PySpark Example Code

Development Description

Redis supports only enhanced datasource connections.

  • Prerequisites

    An enhanced datasource connection has been created on the DLI management console and bound to a queue in packages.

    Note

    Hard-coded or plaintext passwords pose significant security risks. To ensure security, encrypt your passwords, store them in configuration files or environment variables, and decrypt them when needed.

  • Connecting to data sources through DataFrame APIs

    1. Import dependencies.

      from __future__ import print_function
      from pyspark.sql.types import StructType, StructField, IntegerType, StringType
      from pyspark.sql import SparkSession
      
    2. Create a session.

      sparkSession = SparkSession.builder.appName("datasource-redis").getOrCreate()
      
    3. Set connection parameters.

      host = "192.168.4.199"
      port = "6379"
      table = "person"
      auth = "@@@@@@"
      
    4. Create a DataFrame.

      1. Method 1:

        dataList = sparkSession.sparkContext.parallelize([(1, "Katie", 19),(2,"Tom",20)])
        schema = StructType([StructField("id", IntegerType(), False),
                             StructField("name", StringType(), False),
                             StructField("age", IntegerType(), False)])
        dataFrame = sparkSession.createDataFrame(dataList, schema)
        
      2. Method 2:

        jdbcDF = sparkSession.createDataFrame([(3,"Jack", 23)])
        dataFrame = jdbcDF.withColumnRenamed("_1", "id").withColumnRenamed("_2", "name").withColumnRenamed("_3", "age")
        
    5. Import data to Redis.

      dataFrame.write
        .format("redis")\
        .option("host", host)\
        .option("port", port)\
        .option("table", table)\
        .option("password", auth)\
        .mode("Overwrite")\
        .save()
      

      Note

      • The options of mode are Overwrite, Append, ErrorIfExis, and Ignore.

      • To specify a key, use .option("key.column", "name"). name indicates the column name.

      • To save nested DataFrames, use .option("model", "binary").

      • If you need to specify the data expiration time, use .option("ttl", 1000). The unit is second.
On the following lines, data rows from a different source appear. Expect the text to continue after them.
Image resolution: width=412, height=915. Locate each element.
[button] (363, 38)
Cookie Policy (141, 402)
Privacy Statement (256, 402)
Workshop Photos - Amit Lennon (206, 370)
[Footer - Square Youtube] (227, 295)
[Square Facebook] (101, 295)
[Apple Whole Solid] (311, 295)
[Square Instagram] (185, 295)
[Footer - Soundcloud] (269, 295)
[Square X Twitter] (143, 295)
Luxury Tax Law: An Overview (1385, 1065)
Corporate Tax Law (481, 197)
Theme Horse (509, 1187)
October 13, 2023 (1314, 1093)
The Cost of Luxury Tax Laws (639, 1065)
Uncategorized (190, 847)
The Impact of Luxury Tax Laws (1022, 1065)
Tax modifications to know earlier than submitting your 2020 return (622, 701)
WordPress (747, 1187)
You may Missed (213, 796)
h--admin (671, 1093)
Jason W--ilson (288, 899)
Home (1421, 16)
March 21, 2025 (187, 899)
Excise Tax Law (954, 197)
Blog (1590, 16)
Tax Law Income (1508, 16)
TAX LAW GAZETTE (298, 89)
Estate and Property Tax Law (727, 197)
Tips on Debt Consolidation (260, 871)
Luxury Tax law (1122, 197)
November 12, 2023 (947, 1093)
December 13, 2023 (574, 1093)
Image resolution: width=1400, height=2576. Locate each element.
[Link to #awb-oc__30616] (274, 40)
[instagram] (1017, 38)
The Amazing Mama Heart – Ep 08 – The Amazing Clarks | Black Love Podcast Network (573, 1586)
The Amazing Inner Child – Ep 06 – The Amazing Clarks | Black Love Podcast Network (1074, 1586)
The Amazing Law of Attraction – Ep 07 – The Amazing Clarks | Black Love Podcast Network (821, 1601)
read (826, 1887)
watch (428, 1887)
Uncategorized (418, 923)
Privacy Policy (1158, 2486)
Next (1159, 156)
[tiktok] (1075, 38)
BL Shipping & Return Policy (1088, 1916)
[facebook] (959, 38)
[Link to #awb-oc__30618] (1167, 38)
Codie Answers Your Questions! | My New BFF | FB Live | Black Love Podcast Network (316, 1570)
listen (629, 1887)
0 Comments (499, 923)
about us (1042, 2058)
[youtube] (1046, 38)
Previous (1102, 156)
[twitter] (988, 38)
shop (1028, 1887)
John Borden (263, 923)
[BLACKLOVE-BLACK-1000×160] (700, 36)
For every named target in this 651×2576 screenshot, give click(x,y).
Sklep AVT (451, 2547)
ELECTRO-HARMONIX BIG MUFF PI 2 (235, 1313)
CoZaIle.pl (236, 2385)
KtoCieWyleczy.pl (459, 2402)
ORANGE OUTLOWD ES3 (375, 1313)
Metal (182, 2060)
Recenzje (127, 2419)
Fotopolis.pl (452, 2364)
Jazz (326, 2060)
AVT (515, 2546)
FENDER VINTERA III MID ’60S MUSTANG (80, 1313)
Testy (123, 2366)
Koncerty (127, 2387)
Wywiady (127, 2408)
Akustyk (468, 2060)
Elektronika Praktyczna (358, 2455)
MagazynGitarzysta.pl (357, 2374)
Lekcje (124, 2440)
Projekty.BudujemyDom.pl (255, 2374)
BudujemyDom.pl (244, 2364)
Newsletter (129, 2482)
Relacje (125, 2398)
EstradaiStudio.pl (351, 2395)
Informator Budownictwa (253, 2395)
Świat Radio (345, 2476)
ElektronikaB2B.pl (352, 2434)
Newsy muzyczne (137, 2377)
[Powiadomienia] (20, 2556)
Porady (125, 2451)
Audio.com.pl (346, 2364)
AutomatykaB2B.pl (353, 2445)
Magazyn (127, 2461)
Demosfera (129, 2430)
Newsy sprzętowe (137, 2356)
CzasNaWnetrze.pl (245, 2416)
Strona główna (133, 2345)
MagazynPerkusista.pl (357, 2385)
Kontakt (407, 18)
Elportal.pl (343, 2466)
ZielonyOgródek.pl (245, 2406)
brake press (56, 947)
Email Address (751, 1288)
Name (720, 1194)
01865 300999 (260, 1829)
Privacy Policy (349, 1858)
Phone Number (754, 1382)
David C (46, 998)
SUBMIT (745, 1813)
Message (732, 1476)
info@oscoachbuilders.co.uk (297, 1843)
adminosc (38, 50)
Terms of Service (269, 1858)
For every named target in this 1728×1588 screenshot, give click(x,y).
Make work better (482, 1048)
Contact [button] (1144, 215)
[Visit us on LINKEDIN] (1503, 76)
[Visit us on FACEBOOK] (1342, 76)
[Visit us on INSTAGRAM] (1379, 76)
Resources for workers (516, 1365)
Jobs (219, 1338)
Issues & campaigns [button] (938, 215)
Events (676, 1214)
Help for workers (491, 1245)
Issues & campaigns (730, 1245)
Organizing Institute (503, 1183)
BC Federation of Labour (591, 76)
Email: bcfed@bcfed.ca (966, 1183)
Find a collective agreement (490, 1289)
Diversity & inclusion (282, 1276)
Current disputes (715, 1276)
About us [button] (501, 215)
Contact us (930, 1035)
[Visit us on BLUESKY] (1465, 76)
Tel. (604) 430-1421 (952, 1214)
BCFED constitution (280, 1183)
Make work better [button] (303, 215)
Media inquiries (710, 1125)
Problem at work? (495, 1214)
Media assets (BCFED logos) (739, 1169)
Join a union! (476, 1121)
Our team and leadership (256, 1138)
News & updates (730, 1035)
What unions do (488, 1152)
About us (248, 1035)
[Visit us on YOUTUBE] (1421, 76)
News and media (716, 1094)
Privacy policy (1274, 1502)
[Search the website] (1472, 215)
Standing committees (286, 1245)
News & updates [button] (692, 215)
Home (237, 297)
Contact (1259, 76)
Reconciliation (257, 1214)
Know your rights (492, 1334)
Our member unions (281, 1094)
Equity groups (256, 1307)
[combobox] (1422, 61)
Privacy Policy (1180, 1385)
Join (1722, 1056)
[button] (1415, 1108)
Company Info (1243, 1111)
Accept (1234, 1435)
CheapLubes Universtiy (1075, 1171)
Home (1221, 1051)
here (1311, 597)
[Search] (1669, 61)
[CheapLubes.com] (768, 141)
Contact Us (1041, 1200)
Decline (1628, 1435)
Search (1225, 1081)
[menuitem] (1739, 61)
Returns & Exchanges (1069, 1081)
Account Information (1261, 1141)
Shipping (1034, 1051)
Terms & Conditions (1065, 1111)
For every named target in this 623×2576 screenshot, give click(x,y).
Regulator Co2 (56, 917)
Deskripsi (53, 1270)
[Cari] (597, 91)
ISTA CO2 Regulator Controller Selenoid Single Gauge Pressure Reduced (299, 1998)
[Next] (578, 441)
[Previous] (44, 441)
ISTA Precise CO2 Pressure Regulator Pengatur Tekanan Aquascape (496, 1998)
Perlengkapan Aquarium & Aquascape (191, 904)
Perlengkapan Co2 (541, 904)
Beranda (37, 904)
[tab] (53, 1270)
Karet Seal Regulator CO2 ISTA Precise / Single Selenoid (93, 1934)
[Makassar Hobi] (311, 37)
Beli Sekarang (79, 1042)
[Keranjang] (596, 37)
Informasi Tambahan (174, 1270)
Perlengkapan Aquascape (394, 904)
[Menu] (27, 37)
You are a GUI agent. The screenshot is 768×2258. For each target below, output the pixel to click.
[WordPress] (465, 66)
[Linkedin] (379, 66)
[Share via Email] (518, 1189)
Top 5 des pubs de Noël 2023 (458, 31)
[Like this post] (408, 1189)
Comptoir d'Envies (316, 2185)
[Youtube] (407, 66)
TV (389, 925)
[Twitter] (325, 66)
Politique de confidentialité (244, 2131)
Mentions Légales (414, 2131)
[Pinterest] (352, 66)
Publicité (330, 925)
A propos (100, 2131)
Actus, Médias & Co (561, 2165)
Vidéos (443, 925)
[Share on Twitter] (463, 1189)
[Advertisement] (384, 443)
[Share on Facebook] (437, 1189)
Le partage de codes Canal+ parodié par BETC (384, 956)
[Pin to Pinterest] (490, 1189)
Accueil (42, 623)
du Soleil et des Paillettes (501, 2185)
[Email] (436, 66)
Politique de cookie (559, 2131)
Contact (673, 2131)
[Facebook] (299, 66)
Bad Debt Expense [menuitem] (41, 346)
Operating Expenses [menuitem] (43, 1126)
    6. Read data from Redis.

      sparkSession.read.format("redis").option("host", host).option("port", port).option("table", table).option("password", auth).load().show()
      
    7. View the operation result.

      image1

  • Connecting to data sources through SQL APIs

    1. Create a table to connect to a Redis data source.

      sparkSession.sql(
           "CREATE TEMPORARY VIEW person (name STRING, age INT) USING org.apache.spark.sql.redis OPTIONS (
           'host' = '192.168.4.199',
           'port' = '6379',
           'password' = '######',
           table  'person')".stripMargin)
      
    2. Insert data.

      sparkSession.sql("INSERT INTO TABLE person VALUES ('John', 30),('Peter', 45)".stripMargin)
      
    3. Query data.

      sparkSession.sql("SELECT * FROM person".stripMargin).collect().foreach(println)
      
  • Submitting a Spark job

    1. Upload the Python code file to DLI.

    2. In the Spark job editor, select the corresponding dependency module and execute the Spark job.

      Note

      • If the Spark version is 2.3.2 (will be offline soon) or 2.4.5, specify the Module to sys.datasource.redis when you submit a job.

      • If the Spark version is 3.1.1, you do not need to select a module. Configure Spark parameters (--conf).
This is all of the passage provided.